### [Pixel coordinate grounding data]
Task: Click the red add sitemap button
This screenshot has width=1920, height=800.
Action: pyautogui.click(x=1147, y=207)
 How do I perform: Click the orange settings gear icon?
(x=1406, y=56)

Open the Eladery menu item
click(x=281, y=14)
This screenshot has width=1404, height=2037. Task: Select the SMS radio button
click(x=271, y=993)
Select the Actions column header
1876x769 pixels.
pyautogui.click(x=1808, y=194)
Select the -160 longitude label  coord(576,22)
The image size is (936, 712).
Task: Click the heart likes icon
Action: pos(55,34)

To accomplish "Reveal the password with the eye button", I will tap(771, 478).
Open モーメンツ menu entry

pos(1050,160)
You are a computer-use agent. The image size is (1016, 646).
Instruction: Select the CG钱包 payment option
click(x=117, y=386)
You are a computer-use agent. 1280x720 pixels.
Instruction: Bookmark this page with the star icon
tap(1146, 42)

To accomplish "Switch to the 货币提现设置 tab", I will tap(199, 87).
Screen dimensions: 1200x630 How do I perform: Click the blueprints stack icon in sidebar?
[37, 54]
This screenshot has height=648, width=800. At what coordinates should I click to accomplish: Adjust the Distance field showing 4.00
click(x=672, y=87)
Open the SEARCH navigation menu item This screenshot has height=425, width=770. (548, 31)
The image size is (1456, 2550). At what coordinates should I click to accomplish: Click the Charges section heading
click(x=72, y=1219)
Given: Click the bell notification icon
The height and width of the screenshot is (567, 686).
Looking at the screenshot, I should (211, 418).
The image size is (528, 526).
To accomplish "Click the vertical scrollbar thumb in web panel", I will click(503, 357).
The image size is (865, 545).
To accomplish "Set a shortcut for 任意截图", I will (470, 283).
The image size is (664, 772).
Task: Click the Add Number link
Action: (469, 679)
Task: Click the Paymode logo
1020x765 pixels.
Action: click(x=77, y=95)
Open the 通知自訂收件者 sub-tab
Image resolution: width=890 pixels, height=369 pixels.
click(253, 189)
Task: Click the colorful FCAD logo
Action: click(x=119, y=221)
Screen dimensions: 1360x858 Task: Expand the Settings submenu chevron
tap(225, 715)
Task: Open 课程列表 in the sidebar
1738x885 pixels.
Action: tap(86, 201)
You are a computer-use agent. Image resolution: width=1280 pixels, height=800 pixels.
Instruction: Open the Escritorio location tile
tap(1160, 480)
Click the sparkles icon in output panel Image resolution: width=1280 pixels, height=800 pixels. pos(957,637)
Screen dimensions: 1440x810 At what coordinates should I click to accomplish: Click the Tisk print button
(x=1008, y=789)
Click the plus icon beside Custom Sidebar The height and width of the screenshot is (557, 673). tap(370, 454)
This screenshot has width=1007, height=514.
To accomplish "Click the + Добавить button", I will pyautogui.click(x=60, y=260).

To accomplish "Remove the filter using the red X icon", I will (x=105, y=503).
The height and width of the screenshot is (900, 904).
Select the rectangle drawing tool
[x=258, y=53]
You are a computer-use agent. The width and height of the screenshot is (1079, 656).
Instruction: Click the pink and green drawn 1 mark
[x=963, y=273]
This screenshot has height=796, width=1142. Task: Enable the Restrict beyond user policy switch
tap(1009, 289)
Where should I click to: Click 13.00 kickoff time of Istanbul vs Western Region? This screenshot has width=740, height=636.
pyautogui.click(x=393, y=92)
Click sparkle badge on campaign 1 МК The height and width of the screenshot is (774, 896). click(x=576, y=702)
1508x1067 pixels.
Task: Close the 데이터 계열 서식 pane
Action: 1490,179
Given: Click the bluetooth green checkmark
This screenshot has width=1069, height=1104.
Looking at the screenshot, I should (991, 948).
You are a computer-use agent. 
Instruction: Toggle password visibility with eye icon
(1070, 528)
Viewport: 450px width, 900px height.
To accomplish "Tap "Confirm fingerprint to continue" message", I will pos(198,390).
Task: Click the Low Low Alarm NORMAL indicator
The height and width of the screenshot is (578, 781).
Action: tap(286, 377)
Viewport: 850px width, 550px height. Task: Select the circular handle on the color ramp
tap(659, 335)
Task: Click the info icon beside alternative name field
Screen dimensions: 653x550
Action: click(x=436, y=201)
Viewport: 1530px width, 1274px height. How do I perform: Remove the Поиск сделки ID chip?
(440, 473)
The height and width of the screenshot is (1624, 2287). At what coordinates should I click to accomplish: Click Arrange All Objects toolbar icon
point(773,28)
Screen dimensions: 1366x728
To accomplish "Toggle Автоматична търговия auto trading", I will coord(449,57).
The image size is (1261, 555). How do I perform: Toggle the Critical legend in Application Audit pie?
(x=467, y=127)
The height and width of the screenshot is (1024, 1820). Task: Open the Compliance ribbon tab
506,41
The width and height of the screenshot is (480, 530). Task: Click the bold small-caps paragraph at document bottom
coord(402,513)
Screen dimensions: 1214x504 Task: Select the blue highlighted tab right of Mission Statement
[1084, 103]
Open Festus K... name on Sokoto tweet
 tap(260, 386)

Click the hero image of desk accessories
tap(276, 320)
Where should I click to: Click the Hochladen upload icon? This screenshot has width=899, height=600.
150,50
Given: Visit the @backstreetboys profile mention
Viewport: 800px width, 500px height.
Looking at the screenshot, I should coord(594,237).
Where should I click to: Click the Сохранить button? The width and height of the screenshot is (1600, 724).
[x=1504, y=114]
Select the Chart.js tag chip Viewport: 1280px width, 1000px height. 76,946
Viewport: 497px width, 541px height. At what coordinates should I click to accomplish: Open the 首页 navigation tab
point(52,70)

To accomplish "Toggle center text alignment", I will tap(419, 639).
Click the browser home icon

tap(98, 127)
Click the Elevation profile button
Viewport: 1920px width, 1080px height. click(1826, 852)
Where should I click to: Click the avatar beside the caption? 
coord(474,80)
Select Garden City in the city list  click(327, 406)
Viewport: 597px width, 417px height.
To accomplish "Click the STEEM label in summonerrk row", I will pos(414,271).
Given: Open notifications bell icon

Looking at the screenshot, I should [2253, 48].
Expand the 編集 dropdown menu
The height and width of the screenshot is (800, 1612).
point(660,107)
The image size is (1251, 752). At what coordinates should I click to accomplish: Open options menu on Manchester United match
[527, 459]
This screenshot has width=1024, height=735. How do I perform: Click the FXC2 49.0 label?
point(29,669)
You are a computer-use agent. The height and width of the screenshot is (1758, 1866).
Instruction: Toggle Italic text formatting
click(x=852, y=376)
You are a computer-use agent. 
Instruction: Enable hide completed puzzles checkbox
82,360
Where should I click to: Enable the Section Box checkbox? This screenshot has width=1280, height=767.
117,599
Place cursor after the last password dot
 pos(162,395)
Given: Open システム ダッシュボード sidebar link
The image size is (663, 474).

### [Task goal]
All of the records above are to be set down again exactly.

### [Exercise output]
Task: Click the red add sitemap button
This screenshot has width=1920, height=800.
Action: pyautogui.click(x=1147, y=207)
 How do I perform: Click the orange settings gear icon?
(x=1406, y=56)

Open the Eladery menu item
click(x=281, y=14)
This screenshot has width=1404, height=2037. Task: Select the SMS radio button
click(x=271, y=993)
Select the Actions column header
1876x769 pixels.
pyautogui.click(x=1808, y=194)
Select the -160 longitude label  coord(576,22)
The image size is (936, 712).
Task: Click the heart likes icon
Action: pos(55,34)

To accomplish "Reveal the password with the eye button", I will tap(771, 478).
Open モーメンツ menu entry

pos(1050,160)
You are a computer-use agent. The image size is (1016, 646).
Instruction: Select the CG钱包 payment option
click(x=117, y=386)
You are a computer-use agent. 1280x720 pixels.
Instruction: Bookmark this page with the star icon
tap(1146, 42)

To accomplish "Switch to the 货币提现设置 tab", I will tap(199, 87).
Screen dimensions: 1200x630 How do I perform: Click the blueprints stack icon in sidebar?
[37, 54]
This screenshot has height=648, width=800. At what coordinates should I click to accomplish: Adjust the Distance field showing 4.00
click(x=672, y=87)
Open the SEARCH navigation menu item This screenshot has height=425, width=770. (548, 31)
The image size is (1456, 2550). At what coordinates should I click to accomplish: Click the Charges section heading
click(x=72, y=1219)
Given: Click the bell notification icon
The height and width of the screenshot is (567, 686).
Looking at the screenshot, I should (211, 418).
The image size is (528, 526).
To accomplish "Click the vertical scrollbar thumb in web panel", I will click(503, 357).
The image size is (865, 545).
To accomplish "Set a shortcut for 任意截图", I will (470, 283).
The image size is (664, 772).
Task: Click the Add Number link
Action: (469, 679)
Task: Click the Paymode logo
1020x765 pixels.
Action: click(x=77, y=95)
Open the 通知自訂收件者 sub-tab
Image resolution: width=890 pixels, height=369 pixels.
click(253, 189)
Task: Click the colorful FCAD logo
Action: click(x=119, y=221)
Screen dimensions: 1360x858 Task: Expand the Settings submenu chevron
tap(225, 715)
Task: Open 课程列表 in the sidebar
1738x885 pixels.
Action: tap(86, 201)
You are a computer-use agent. Image resolution: width=1280 pixels, height=800 pixels.
Instruction: Open the Escritorio location tile
tap(1160, 480)
Click the sparkles icon in output panel Image resolution: width=1280 pixels, height=800 pixels. pos(957,637)
Screen dimensions: 1440x810 At what coordinates should I click to accomplish: Click the Tisk print button
(x=1008, y=789)
Click the plus icon beside Custom Sidebar The height and width of the screenshot is (557, 673). tap(370, 454)
This screenshot has width=1007, height=514.
To accomplish "Click the + Добавить button", I will pyautogui.click(x=60, y=260).

To accomplish "Remove the filter using the red X icon", I will (x=105, y=503).
The height and width of the screenshot is (900, 904).
Select the rectangle drawing tool
[x=258, y=53]
You are a computer-use agent. The width and height of the screenshot is (1079, 656).
Instruction: Click the pink and green drawn 1 mark
[x=963, y=273]
This screenshot has height=796, width=1142. Task: Enable the Restrict beyond user policy switch
tap(1009, 289)
Where should I click to: Click 13.00 kickoff time of Istanbul vs Western Region? This screenshot has width=740, height=636.
pyautogui.click(x=393, y=92)
Click sparkle badge on campaign 1 МК The height and width of the screenshot is (774, 896). click(x=576, y=702)
1508x1067 pixels.
Task: Close the 데이터 계열 서식 pane
Action: 1490,179
Given: Click the bluetooth green checkmark
This screenshot has width=1069, height=1104.
Looking at the screenshot, I should (991, 948).
You are a computer-use agent. 
Instruction: Toggle password visibility with eye icon
(1070, 528)
Viewport: 450px width, 900px height.
To accomplish "Tap "Confirm fingerprint to continue" message", I will pos(198,390).
Task: Click the Low Low Alarm NORMAL indicator
The height and width of the screenshot is (578, 781).
Action: tap(286, 377)
Viewport: 850px width, 550px height. Task: Select the circular handle on the color ramp
tap(659, 335)
Task: Click the info icon beside alternative name field
Screen dimensions: 653x550
Action: click(x=436, y=201)
Viewport: 1530px width, 1274px height. How do I perform: Remove the Поиск сделки ID chip?
(440, 473)
The height and width of the screenshot is (1624, 2287). At what coordinates should I click to accomplish: Click Arrange All Objects toolbar icon
point(773,28)
Screen dimensions: 1366x728
To accomplish "Toggle Автоматична търговия auto trading", I will coord(449,57).
The image size is (1261, 555). How do I perform: Toggle the Critical legend in Application Audit pie?
(x=467, y=127)
The height and width of the screenshot is (1024, 1820). Task: Open the Compliance ribbon tab
506,41
The width and height of the screenshot is (480, 530). Task: Click the bold small-caps paragraph at document bottom
coord(402,513)
Screen dimensions: 1214x504 Task: Select the blue highlighted tab right of Mission Statement
[1084, 103]
Open Festus K... name on Sokoto tweet
 tap(260, 386)

Click the hero image of desk accessories
tap(276, 320)
Where should I click to: Click the Hochladen upload icon? This screenshot has width=899, height=600.
150,50
Given: Visit the @backstreetboys profile mention
Viewport: 800px width, 500px height.
Looking at the screenshot, I should coord(594,237).
Where should I click to: Click the Сохранить button? The width and height of the screenshot is (1600, 724).
[x=1504, y=114]
Select the Chart.js tag chip Viewport: 1280px width, 1000px height. 76,946
Viewport: 497px width, 541px height. At what coordinates should I click to accomplish: Open the 首页 navigation tab
point(52,70)

To accomplish "Toggle center text alignment", I will tap(419, 639).
Click the browser home icon

tap(98, 127)
Click the Elevation profile button
Viewport: 1920px width, 1080px height. click(1826, 852)
Where should I click to: Click the avatar beside the caption? 
coord(474,80)
Select Garden City in the city list  click(327, 406)
Viewport: 597px width, 417px height.
To accomplish "Click the STEEM label in summonerrk row", I will pos(414,271).
Given: Open notifications bell icon

Looking at the screenshot, I should [2253, 48].
Expand the 編集 dropdown menu
The height and width of the screenshot is (800, 1612).
point(660,107)
The image size is (1251, 752). At what coordinates should I click to accomplish: Open options menu on Manchester United match
[527, 459]
This screenshot has width=1024, height=735. How do I perform: Click the FXC2 49.0 label?
point(29,669)
You are a computer-use agent. The height and width of the screenshot is (1758, 1866).
Instruction: Toggle Italic text formatting
click(x=852, y=376)
You are a computer-use agent. 
Instruction: Enable hide completed puzzles checkbox
82,360
Where should I click to: Enable the Section Box checkbox? This screenshot has width=1280, height=767.
117,599
Place cursor after the last password dot
 pos(162,395)
Given: Open システム ダッシュボード sidebar link
The image size is (663, 474).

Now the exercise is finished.